- What the task requires
Pick out every line in the material below that contains the string "toolbar" and copy each of those lines. Match case exactly.

»»

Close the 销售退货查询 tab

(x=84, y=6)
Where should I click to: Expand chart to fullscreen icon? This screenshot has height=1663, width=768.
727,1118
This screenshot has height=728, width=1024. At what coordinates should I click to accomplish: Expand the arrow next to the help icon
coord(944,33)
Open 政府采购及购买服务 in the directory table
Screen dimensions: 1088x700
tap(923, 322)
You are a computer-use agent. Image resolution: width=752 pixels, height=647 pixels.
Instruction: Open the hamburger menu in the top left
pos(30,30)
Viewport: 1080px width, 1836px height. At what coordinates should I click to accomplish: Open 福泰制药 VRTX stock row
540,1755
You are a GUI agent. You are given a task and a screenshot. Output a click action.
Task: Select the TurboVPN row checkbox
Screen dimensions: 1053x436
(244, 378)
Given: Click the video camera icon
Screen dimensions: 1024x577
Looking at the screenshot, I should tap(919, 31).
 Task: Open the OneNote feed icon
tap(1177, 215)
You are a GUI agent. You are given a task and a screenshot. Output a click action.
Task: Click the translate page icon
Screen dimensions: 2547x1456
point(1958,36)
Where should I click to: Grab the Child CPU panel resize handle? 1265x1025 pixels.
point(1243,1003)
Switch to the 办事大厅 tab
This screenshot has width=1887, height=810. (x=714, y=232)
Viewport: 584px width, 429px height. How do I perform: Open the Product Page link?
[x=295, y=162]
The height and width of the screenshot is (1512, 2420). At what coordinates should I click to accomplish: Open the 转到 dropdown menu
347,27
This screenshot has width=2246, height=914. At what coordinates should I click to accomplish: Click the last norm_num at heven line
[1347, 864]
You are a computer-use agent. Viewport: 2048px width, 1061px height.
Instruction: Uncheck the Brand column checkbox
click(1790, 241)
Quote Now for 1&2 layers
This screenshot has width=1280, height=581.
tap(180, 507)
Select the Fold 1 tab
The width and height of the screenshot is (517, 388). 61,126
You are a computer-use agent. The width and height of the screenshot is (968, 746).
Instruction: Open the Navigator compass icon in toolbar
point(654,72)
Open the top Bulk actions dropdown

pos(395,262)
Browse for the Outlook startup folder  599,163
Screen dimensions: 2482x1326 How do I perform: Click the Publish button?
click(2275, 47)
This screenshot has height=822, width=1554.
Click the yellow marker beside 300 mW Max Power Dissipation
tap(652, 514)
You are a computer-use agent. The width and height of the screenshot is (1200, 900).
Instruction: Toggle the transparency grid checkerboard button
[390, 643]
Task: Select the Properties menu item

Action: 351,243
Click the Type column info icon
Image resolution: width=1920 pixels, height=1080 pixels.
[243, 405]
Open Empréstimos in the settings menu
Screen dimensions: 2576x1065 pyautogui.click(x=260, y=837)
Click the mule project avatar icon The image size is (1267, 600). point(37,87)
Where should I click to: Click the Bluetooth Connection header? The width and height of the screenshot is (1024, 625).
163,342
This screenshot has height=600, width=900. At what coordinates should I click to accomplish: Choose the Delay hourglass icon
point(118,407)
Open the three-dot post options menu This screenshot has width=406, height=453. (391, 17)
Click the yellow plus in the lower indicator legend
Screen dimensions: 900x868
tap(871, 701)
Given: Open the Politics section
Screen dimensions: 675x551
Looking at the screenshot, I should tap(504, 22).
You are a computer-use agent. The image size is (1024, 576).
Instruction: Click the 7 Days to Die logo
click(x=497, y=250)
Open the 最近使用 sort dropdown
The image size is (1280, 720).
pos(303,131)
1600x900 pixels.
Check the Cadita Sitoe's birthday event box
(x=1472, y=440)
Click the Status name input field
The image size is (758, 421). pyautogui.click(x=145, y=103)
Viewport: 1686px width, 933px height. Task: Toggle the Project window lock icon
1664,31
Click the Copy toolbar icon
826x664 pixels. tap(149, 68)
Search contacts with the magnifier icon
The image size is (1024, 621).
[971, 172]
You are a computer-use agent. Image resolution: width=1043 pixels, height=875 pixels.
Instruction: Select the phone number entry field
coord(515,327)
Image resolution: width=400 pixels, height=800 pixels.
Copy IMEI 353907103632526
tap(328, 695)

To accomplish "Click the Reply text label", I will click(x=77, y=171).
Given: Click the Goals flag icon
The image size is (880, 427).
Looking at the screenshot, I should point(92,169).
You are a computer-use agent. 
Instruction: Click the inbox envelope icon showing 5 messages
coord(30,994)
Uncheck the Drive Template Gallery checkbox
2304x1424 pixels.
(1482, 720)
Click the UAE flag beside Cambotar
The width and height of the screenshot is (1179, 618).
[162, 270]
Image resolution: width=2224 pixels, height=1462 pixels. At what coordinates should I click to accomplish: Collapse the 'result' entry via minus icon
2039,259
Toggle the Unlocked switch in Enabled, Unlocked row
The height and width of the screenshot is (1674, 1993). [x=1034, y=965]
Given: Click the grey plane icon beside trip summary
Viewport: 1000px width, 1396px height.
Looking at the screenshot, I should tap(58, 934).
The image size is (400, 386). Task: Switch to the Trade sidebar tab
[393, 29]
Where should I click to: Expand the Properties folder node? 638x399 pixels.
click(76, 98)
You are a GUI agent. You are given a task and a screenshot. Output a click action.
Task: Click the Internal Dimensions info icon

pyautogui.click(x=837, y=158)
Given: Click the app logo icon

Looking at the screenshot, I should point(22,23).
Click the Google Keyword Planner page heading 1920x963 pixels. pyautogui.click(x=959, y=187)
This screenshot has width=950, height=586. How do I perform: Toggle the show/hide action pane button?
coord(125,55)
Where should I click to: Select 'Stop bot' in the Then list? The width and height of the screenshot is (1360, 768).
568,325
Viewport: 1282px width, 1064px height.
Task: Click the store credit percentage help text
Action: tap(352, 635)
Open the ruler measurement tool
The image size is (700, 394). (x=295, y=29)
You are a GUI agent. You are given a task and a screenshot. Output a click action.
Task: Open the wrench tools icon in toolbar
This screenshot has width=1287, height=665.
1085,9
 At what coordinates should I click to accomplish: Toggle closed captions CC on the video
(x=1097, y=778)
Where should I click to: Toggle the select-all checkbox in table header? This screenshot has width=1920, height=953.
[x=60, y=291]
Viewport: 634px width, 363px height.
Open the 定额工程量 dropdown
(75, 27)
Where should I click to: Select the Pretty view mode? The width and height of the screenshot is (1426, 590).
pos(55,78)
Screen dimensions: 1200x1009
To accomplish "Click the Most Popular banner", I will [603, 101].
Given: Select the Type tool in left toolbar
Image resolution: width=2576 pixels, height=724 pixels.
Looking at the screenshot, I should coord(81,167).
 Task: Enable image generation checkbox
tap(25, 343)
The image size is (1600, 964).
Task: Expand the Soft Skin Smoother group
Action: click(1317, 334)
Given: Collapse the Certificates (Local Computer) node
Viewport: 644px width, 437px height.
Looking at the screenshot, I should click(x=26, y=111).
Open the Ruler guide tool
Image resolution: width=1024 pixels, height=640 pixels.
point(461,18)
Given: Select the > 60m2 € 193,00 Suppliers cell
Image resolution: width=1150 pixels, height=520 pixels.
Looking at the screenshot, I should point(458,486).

««

- Expected output
Instruction: Open the Navigator compass icon in toolbar
Click the Copy toolbar icon
Task: Open the wrench tools icon in toolbar
Given: Select the Type tool in left toolbar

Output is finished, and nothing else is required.